#### [Goal of the exercise]
Rescale this listing: write out every line again, requests included, and multiply each coordinate in the answers by 2.15, rounding to the nearest whole number with halves going up. Leave the pictures out of your answer.

#### [Stored rows]
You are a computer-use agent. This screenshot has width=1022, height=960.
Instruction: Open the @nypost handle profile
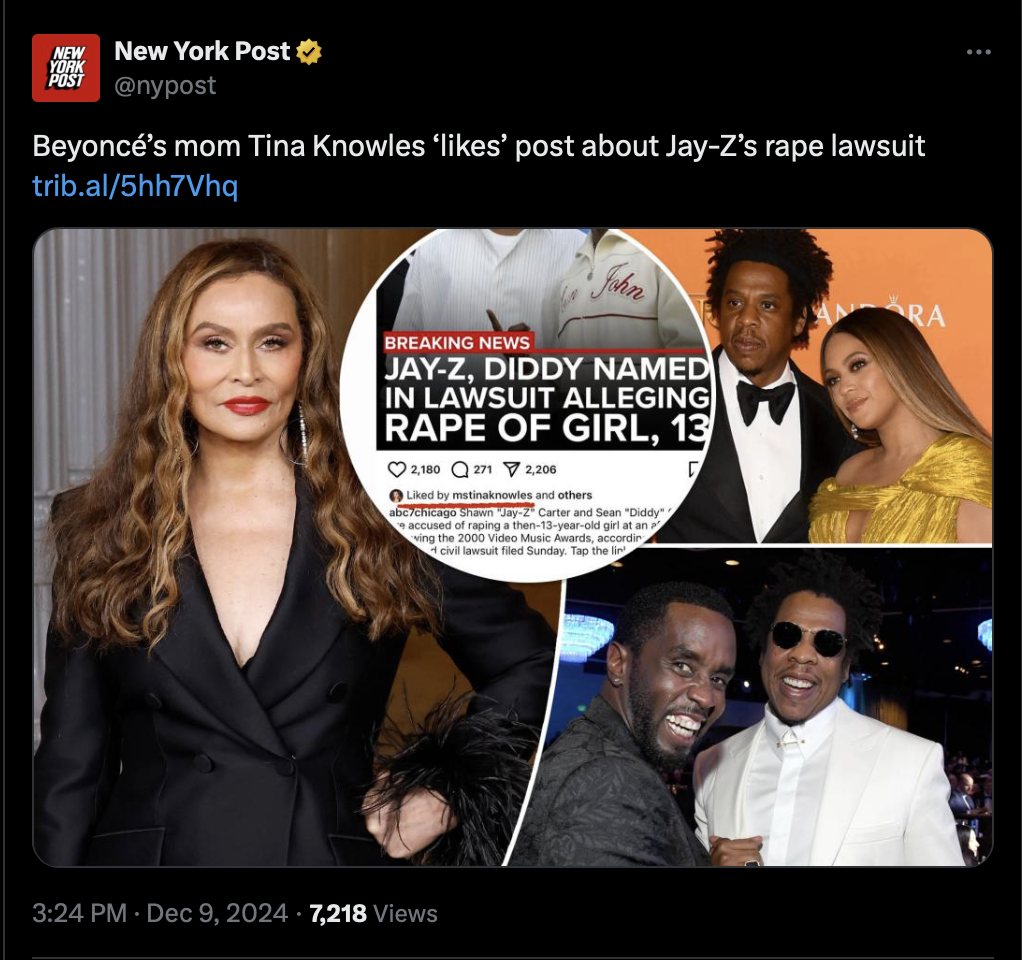[x=165, y=85]
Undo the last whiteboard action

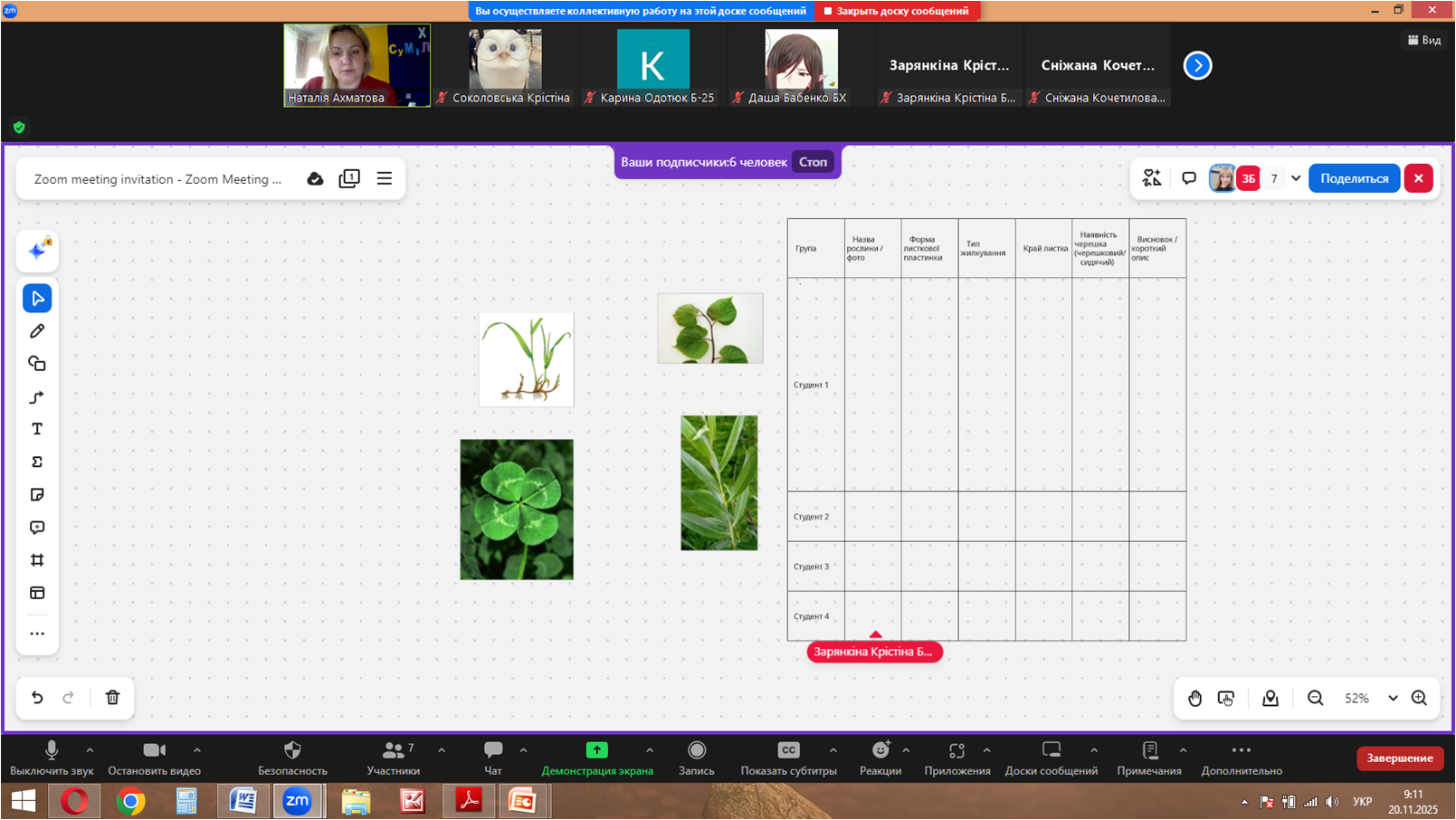coord(37,698)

#### [Solution to this task]
You are a computer-use agent. This screenshot has width=1022, height=960.
Instruction: Open the @nypost handle profile
[x=355, y=183]
Undo the last whiteboard action

coord(80,1501)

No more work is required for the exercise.